От ближних трех платформ отходили электрички основного можайского направления. Ивану Афанасьевичу надо было на звенигородскую ветку. Он остановился, чтобы попрощаться с Иваном Сергеевичем, обменявшись предварительно телефонами. Иван Сергеевич тоже остановился с рассеянно-беспечным видом, хотя электричка на Можайск, судя по световому табло, отходила через две минуты. Ивану Афанасьевичу стало не по себе.
— Ладно. Я побежал. Мне на другую платформу.
— Мне тоже! — обрадовался Иван Сергеевич.
— Вам куда?
Показалось ли Ивану Афанасьевичу или так было на самом деле, но голубой, плывущий, несосредоточенный взгляд Ивана Сергеевича разом собрался и уперся ему в переносицу.
— На тридцать седьмой километр.
Тридцать седьмой километр не был ни станцией, ни полустанком, ни даже платформой — так, стрелка, разъезд, где останавливались на секунду две электрички в день. Но именно туда ехал Иван Афанасьевич. Он почувствовал ползущую по хребту холодную каплю.
— А зачем вам туда?
Вопрос прозвучал глупо, он выдавал растерянность. Но Иван Афанасьевич действительно растерялся, что с ним случалось не часто, и потерял нужный тон.
— Я там живу.
— Где?
Получался допрос, но что поделать, если Иван Сергеевич экономит слова, как в телеграмме.
— За Озерком.
Рука Ивана Афанасьевича потянулась к карману, давно уже не отягощенному блаженной и грозной тяжестью пистолета.

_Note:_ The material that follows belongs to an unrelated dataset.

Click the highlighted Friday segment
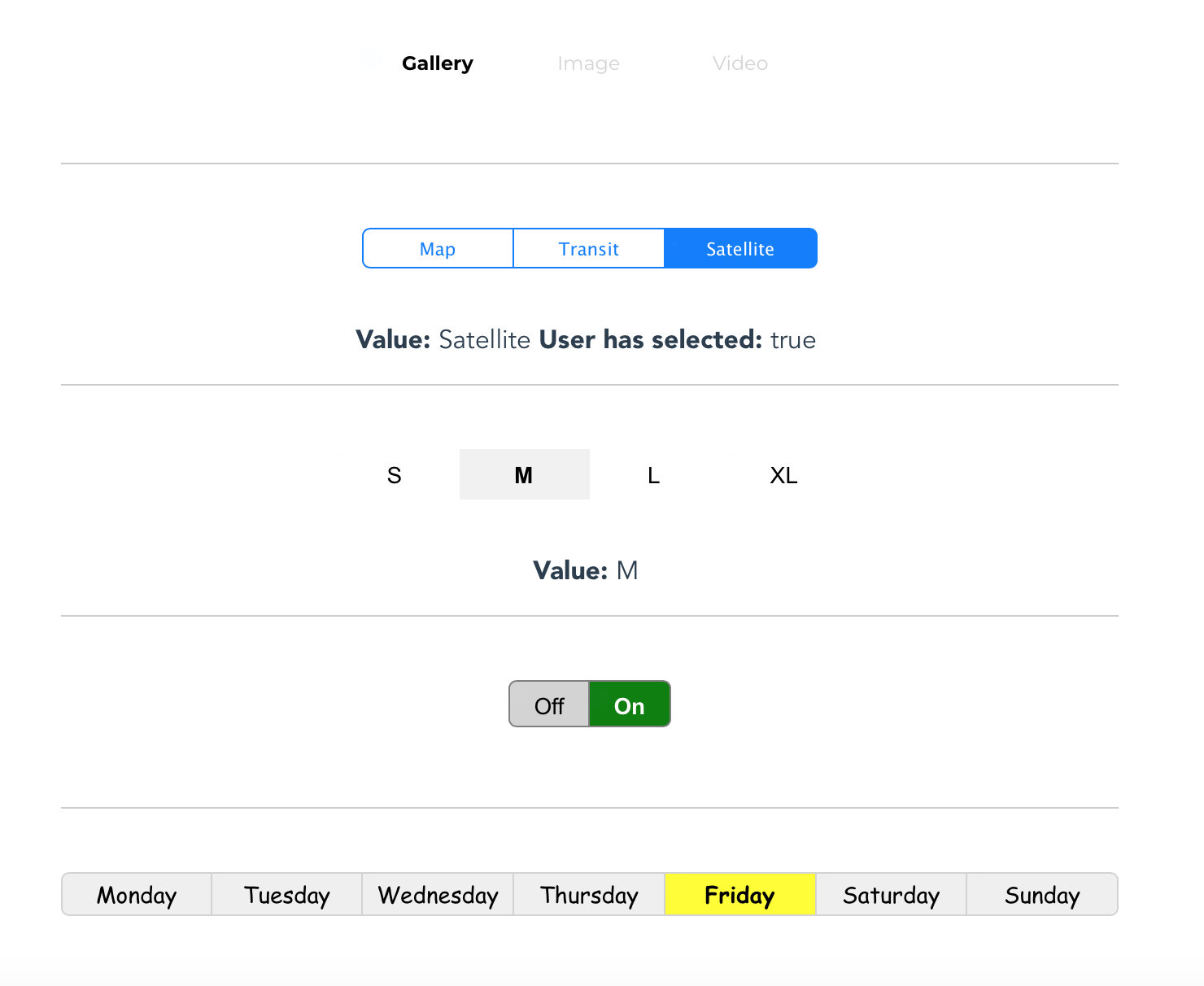Viewport: 1204px width, 986px height. pyautogui.click(x=739, y=895)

— И я за Озерком, — сказал он пересмякшим ртом.
— У меня садовый участок.
— И у меня садовый участок. — Голос звучал обреченно. — А вас там не водится.
— Я живу уже двенадцатый год. Вы небось из нового поселка, за березняком?
И тут Ивана Афанасьевича осенило. Поселки впрямь соседствовали, но никак не общались. Считалось, что в старом поселке живут «вовики» — так с некоторых пор уставший от претензий бывших фронтовиков и неблагодарный народ окрестил ветеранов Отечественной войны. А милиционеры — люди щепетильные — всегда избегают контактов с теми, кто ставит себя выше. Вот и жили поселки наособь, и один будто не ведал о существовании другого.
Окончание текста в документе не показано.